Dear Data Scientists: It’s Not All About You
Any time a (relatively) specialized or obscure topic gets subjected to worldwide hype and before finally becoming part of the mainstream, there is an interesting phenomena that occurs between those “original believers” and the “newcomers”. I’m old enough to remember a time before the Internet and even Linux when e-mail had to be sent using a Unix command line program called (imaginatively enough) “mail” and could only be sent to people at other universities.
When the Internet became more and more available, some of us “computer geeks” were very proud that we used e-mail long before people even figured out if the word needed a hyphen or not. By the time residential cable and DSL modems became ubiquitous, it was a badge of honor to be running your own e-mail and Web servers at home because back then, you really had to know what you were doing (for the record, I run both in my own on-premise private Cloud to this day – Why? because I *can*).
Watching data scientists interact with regular business users reminds me of my own evolution from a “computer geek” into a “software engineer” (which was much cooler and definitely paid more). The tipping point though was when my background as a computer geek no longer qualified me to lord my knowledge over those less enlightened then myself. It was not that my experience became less valid, it simply became less relevant.
Technology has progressed far enough that making it easier to use and accessible to everyone no longer sacrifices cost or performance. In the case of e-mail servers, it’s actually now cheaper to outsource the whole thing in the cloud than to run your own. That started to make my experience seem really expensive, and in some cases, unnecessary.
Predictive Analytics Has Hit Primetime
Let’s face it, “Predictive Analytics” is the evolution of that much more boring-sounding topic of “Statistics”. However now that predictive is “cool”, I’m seeing the same phenomena: many of those who previously had a math or statistics background became “data scientists” because they have a deep understanding of what makes predictive tick. Today, data scientists are in an enviable (and financially lucrative) position: statistics will never get easier and the fundamentals of mathematics are unlikely to change in…. well… ever.
The truth is that the job of a (good) data scientist is not that easy, and it can be infinitely boring. Significant time is spent cleaning, preparing, and deriving data before it even makes sense to start the predictive modelling process. Creating the models themselves requires a delicate understanding of the (now augmented) dataset and which algorithms are most applicable to it. This is a highly iterative process which requires an understanding of statistics to decide how to refine the models for the best possible accuracy. If this sounds repetitive, you would be right (and if you don’t think this is repetitive, you are likely a data scientist yourself).

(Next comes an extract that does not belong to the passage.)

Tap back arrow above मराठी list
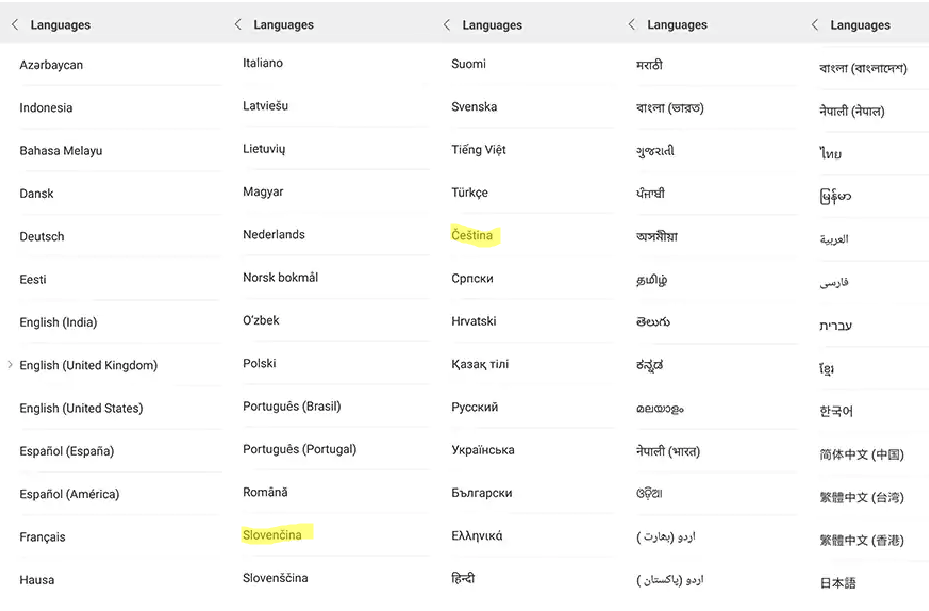[632, 25]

Predictive Automation to the Rescue
The good news (for us non-data scientists) is that technology is poised to blow the fortified towers of data science wide open just as easily as it devalued my computer science degree. The industry’s focus on predictive analytics has shifted from pure performance and efficiency to ease of use and accessibility for the larger business audience. Encoding self-tuning algorithms into an autonomous “data scientist in a box” application has always been the Holy Grail of predictive analytics, but how realistic is it?
Ironically predictive analytics software can be made smarter specifically because the rules of mathematics cannot change. Many of the previous attempts have been to create an “uber-data scientist” application that can automatically pick the best algorithm for a given problem. This approach has some merits: there are a number of algorithms that apply specifically to classification problems so you could simply run all of them on a target dataset and pick the best one (and in fact, this is what some products do).

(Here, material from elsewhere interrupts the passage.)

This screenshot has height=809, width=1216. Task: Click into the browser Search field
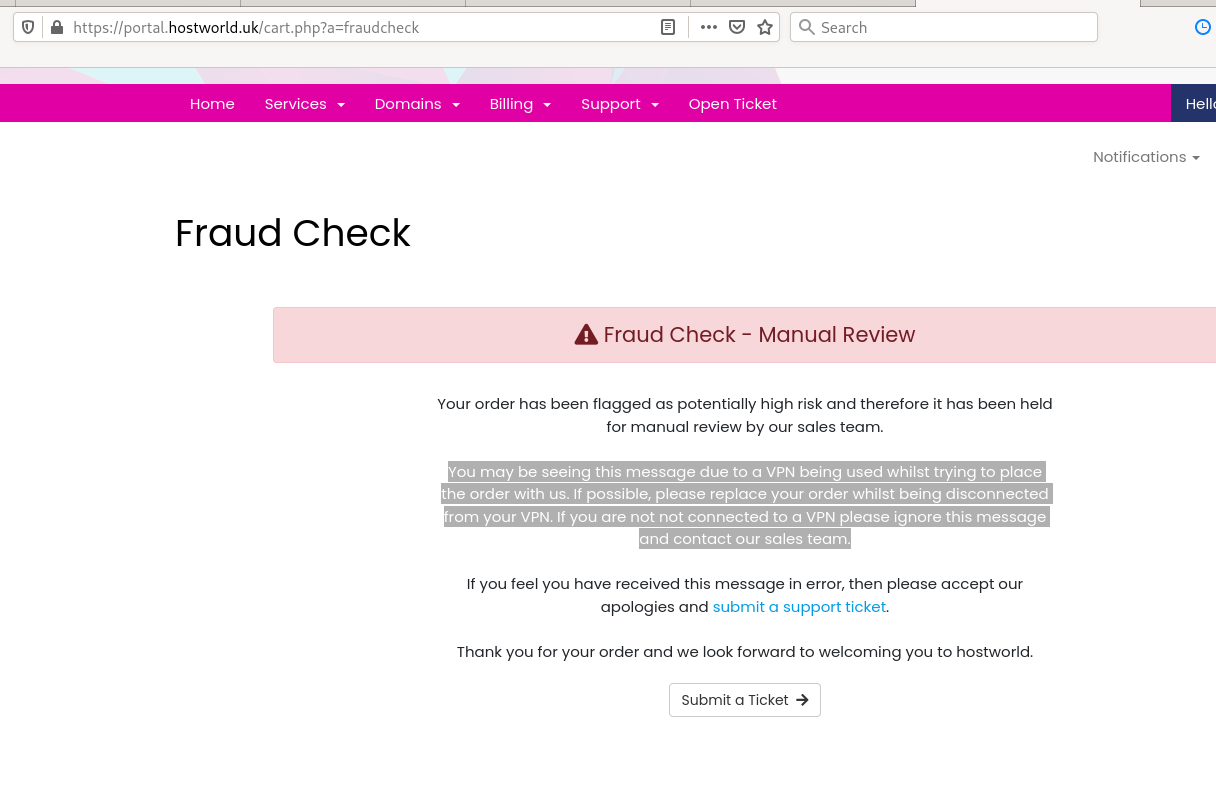pos(944,27)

However a data scientist will tell you that one of the dangers is that this can yield drastically different results between runs. The algorithm chosen this week may not be chosen as the best one next week and therefore the results of the two weeks are not directly comparable. Choosing a specific algorithm from week to week may not be the best idea either – it’s possible the data for the first week’s run would yield a different algorithmic decision than the next four weeks. In the end, you need a data scientist to tell you which of the algorithms you could stick with (defeating the purpose of a “data scientist-in-a-box” approach).
The solution to this is to have this “auto-selection” intelligence built into the algorithm itself rather than have it sit above. That means the application can pick this “uber-algorithm” which will then have the intelligence to handle any type of data and always make the right modelling choices. In practice, this super-smart algorithm would do many of the same steps a data scientist would. It would use statistical analysis to determine the optimum analysis parameters and then iteratively create many candidate models before finally coming down to the winner. The difference is that a computer can create hundreds or even thousands of models before choosing the most optimal one.
SAP Predictive Analytics has an automated mode where you basically pick the type of problem (classification, association, etc) to solve and the software handles the rest in order to put predictive analytics in the hands of more user (for a more detailed discussion, see How does Automated Analytics do it? The magic behind creating predictive models automatically).
Predictive Analytics Is Not a “Zero” or “One”
I am continually surprised by the number of customers that think you either are, or aren’t a data scientist. Digging into this a little bit further, I find many times a data scientist has created this binary distinction to differentiate their skills from the “regulars” (or in Harry Potter terms, “muggles”) – who readily agree they don’t want to be anywhere near a mathematical equation, much less an actual algorithm.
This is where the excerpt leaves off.